▸ **Instructions for the task**
Please repeat the records below, from the line that contains "Click the first" up to and including the line that contains "pyautogui.click(x=560, y=524)".

▸ **Data to use**
......

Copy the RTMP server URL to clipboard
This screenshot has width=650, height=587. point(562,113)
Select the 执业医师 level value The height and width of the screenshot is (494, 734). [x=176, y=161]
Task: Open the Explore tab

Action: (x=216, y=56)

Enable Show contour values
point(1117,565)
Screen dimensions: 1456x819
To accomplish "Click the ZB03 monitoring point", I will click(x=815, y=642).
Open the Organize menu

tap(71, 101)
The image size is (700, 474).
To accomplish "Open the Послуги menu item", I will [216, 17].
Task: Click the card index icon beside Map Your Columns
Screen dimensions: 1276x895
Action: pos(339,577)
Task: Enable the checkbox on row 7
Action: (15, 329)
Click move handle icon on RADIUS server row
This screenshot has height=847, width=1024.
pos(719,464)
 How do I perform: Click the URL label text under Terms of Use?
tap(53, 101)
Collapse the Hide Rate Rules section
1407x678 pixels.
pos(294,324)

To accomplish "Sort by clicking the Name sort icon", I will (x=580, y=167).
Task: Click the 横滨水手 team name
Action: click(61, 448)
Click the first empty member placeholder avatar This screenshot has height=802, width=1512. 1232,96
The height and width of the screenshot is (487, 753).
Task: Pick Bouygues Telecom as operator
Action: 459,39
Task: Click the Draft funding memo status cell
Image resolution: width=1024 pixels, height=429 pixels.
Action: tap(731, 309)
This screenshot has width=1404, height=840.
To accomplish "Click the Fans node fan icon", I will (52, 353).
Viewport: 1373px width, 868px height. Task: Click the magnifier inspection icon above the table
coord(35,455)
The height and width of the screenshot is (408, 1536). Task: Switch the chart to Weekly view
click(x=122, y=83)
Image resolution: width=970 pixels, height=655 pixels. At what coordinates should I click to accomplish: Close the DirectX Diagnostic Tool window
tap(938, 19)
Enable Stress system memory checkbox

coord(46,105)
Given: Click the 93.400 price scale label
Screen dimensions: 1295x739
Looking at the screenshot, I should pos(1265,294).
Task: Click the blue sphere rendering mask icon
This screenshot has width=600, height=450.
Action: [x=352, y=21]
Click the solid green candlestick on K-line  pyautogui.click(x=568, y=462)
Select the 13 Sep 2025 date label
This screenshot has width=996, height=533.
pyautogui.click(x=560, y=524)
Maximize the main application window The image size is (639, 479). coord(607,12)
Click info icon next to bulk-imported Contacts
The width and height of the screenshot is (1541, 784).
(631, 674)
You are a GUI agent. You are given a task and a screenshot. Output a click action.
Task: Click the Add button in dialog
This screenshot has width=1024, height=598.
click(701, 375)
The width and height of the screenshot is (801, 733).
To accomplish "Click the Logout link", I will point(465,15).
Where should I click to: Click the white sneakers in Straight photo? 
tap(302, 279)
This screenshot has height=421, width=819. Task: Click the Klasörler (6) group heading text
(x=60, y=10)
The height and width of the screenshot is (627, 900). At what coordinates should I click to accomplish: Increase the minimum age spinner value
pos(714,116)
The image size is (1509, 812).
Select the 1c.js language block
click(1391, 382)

......

▸ **The response**
Click the first empty member placeholder avatar This screenshot has height=802, width=1512. 1232,96
The height and width of the screenshot is (487, 753).
Task: Pick Bouygues Telecom as operator
Action: 459,39
Task: Click the Draft funding memo status cell
Image resolution: width=1024 pixels, height=429 pixels.
Action: tap(731, 309)
This screenshot has width=1404, height=840.
To accomplish "Click the Fans node fan icon", I will (52, 353).
Viewport: 1373px width, 868px height. Task: Click the magnifier inspection icon above the table
coord(35,455)
The height and width of the screenshot is (408, 1536). Task: Switch the chart to Weekly view
click(x=122, y=83)
Image resolution: width=970 pixels, height=655 pixels. At what coordinates should I click to accomplish: Close the DirectX Diagnostic Tool window
tap(938, 19)
Enable Stress system memory checkbox

coord(46,105)
Given: Click the 93.400 price scale label
Screen dimensions: 1295x739
Looking at the screenshot, I should pos(1265,294).
Task: Click the blue sphere rendering mask icon
This screenshot has width=600, height=450.
Action: [x=352, y=21]
Click the solid green candlestick on K-line  pyautogui.click(x=568, y=462)
Select the 13 Sep 2025 date label
This screenshot has width=996, height=533.
pyautogui.click(x=560, y=524)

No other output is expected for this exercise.